Please reproduce the following lines word for word.

§ **Information given**
⁂

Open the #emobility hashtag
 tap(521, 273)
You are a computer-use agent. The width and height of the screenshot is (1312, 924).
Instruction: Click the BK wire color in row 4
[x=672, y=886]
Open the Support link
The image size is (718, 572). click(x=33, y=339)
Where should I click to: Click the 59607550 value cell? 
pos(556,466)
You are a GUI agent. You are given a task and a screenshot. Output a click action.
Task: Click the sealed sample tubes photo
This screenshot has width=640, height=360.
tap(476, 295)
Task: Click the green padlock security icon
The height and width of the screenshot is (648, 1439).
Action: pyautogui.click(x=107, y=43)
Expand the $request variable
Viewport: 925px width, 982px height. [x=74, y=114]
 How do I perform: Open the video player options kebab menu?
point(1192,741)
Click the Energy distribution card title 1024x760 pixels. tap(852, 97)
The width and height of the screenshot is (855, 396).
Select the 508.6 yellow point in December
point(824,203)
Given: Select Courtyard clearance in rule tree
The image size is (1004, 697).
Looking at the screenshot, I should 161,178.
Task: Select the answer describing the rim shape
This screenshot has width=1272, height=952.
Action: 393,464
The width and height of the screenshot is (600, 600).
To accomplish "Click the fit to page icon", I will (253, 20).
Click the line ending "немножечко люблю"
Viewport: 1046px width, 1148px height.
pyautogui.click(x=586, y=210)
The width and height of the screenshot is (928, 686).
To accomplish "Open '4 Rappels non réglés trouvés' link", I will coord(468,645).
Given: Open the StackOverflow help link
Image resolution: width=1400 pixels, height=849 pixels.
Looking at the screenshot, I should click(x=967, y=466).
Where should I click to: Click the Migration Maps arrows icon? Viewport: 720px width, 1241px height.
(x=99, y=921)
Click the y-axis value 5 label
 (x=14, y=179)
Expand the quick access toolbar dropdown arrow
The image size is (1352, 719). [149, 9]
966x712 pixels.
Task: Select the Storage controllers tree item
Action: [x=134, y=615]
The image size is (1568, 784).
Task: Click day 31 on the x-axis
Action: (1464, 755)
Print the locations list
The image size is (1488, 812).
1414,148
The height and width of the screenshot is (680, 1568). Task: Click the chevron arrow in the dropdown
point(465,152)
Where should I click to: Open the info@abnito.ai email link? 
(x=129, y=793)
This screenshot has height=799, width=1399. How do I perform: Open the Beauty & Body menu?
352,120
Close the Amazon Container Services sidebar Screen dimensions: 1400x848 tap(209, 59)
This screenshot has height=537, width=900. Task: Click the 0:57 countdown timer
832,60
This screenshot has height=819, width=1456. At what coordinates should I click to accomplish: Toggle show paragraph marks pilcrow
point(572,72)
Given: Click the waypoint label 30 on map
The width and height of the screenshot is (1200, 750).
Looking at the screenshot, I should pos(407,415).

⁂

§ **Task response**
Open the #emobility hashtag
 tap(521, 273)
You are a computer-use agent. The width and height of the screenshot is (1312, 924).
Instruction: Click the BK wire color in row 4
[x=672, y=886]
Open the Support link
The image size is (718, 572). click(x=33, y=339)
Where should I click to: Click the 59607550 value cell? 
pos(556,466)
You are a GUI agent. You are given a task and a screenshot. Output a click action.
Task: Click the sealed sample tubes photo
This screenshot has width=640, height=360.
tap(476, 295)
Task: Click the green padlock security icon
The height and width of the screenshot is (648, 1439).
Action: pyautogui.click(x=107, y=43)
Expand the $request variable
Viewport: 925px width, 982px height. [x=74, y=114]
 How do I perform: Open the video player options kebab menu?
point(1192,741)
Click the Energy distribution card title 1024x760 pixels. tap(852, 97)
The width and height of the screenshot is (855, 396).
Select the 508.6 yellow point in December
point(824,203)
Given: Select Courtyard clearance in rule tree
The image size is (1004, 697).
Looking at the screenshot, I should 161,178.
Task: Select the answer describing the rim shape
This screenshot has width=1272, height=952.
Action: 393,464
The width and height of the screenshot is (600, 600).
To accomplish "Click the fit to page icon", I will (253, 20).
Click the line ending "немножечко люблю"
Viewport: 1046px width, 1148px height.
pyautogui.click(x=586, y=210)
The width and height of the screenshot is (928, 686).
To accomplish "Open '4 Rappels non réglés trouvés' link", I will coord(468,645).
Given: Open the StackOverflow help link
Image resolution: width=1400 pixels, height=849 pixels.
Looking at the screenshot, I should click(x=967, y=466).
Where should I click to: Click the Migration Maps arrows icon? Viewport: 720px width, 1241px height.
(x=99, y=921)
Click the y-axis value 5 label
 (x=14, y=179)
Expand the quick access toolbar dropdown arrow
The image size is (1352, 719). [149, 9]
966x712 pixels.
Task: Select the Storage controllers tree item
Action: [x=134, y=615]
The image size is (1568, 784).
Task: Click day 31 on the x-axis
Action: (1464, 755)
Print the locations list
The image size is (1488, 812).
1414,148
The height and width of the screenshot is (680, 1568). Task: Click the chevron arrow in the dropdown
point(465,152)
Where should I click to: Open the info@abnito.ai email link? 
(x=129, y=793)
This screenshot has height=799, width=1399. How do I perform: Open the Beauty & Body menu?
352,120
Close the Amazon Container Services sidebar Screen dimensions: 1400x848 tap(209, 59)
This screenshot has height=537, width=900. Task: Click the 0:57 countdown timer
832,60
This screenshot has height=819, width=1456. At what coordinates should I click to accomplish: Toggle show paragraph marks pilcrow
point(572,72)
Given: Click the waypoint label 30 on map
The width and height of the screenshot is (1200, 750).
Looking at the screenshot, I should pos(407,415).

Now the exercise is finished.